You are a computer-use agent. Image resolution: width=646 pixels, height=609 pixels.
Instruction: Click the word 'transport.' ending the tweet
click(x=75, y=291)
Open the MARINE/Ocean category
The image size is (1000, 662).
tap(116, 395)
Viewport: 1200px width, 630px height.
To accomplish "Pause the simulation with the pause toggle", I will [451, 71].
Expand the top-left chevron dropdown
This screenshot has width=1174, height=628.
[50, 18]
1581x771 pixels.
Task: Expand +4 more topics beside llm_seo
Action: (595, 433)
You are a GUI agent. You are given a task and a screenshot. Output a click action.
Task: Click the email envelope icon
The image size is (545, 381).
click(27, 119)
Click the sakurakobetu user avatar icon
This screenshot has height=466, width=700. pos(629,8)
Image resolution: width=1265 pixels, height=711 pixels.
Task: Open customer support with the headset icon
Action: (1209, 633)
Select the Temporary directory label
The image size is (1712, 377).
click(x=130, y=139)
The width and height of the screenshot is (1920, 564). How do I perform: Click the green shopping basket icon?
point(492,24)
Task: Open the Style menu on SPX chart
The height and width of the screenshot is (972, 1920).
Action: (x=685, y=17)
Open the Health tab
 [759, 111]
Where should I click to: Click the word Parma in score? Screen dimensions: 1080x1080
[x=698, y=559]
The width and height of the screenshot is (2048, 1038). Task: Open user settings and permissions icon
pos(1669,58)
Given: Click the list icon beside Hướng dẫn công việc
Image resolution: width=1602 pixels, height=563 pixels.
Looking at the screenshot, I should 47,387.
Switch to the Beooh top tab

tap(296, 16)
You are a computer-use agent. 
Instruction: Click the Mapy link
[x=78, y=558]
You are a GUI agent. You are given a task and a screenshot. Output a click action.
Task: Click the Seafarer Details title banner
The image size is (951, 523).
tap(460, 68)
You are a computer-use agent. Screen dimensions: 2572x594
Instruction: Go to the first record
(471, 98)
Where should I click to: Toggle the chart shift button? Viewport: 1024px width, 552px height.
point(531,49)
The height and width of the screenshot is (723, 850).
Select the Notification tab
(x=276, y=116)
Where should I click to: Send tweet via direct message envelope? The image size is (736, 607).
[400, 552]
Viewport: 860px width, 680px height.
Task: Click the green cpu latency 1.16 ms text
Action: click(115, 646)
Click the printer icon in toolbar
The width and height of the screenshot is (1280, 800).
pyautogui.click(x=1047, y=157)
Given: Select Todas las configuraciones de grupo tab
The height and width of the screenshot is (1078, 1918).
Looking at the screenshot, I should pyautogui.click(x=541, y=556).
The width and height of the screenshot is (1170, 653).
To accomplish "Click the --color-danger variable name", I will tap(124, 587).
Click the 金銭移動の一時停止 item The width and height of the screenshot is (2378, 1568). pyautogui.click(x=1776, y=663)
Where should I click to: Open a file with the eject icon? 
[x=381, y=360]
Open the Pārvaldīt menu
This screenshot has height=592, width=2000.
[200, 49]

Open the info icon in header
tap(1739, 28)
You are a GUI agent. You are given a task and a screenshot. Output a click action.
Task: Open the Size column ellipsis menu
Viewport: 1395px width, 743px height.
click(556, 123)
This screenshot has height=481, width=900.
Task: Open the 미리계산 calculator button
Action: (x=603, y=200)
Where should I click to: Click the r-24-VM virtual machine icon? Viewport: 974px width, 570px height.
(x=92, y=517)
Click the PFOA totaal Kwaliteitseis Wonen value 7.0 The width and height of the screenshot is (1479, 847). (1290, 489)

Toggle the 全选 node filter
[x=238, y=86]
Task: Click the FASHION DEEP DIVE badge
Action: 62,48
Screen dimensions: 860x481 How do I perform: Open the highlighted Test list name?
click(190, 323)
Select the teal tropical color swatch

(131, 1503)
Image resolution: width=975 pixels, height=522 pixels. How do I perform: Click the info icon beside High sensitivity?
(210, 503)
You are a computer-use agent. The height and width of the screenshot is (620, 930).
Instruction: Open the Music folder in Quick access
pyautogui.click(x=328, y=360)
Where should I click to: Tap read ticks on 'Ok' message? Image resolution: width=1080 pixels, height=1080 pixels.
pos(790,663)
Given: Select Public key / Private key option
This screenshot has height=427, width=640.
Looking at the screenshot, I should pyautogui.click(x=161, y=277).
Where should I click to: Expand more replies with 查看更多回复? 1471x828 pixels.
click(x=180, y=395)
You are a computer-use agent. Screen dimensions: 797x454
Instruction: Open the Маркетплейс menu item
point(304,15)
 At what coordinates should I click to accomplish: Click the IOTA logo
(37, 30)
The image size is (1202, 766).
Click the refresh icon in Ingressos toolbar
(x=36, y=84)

### Exercise instructions:
Report each line above that includes the string "agent".

### Output below:
You are a computer-use agent. Image resolution: width=646 pixels, height=609 pixels.
You are a GUI agent. You are given a task and a screenshot. Output a click action.
You are a computer-use agent. 
You are a GUI agent. You are given a task and a screenshot. Output a click action.
You are a computer-use agent. Screen dimensions: 2572x594
You are a GUI agent. You are given a task and a screenshot. Output a click action.
You are a computer-use agent. The height and width of the screenshot is (620, 930).
You are a computer-use agent. Screen dimensions: 797x454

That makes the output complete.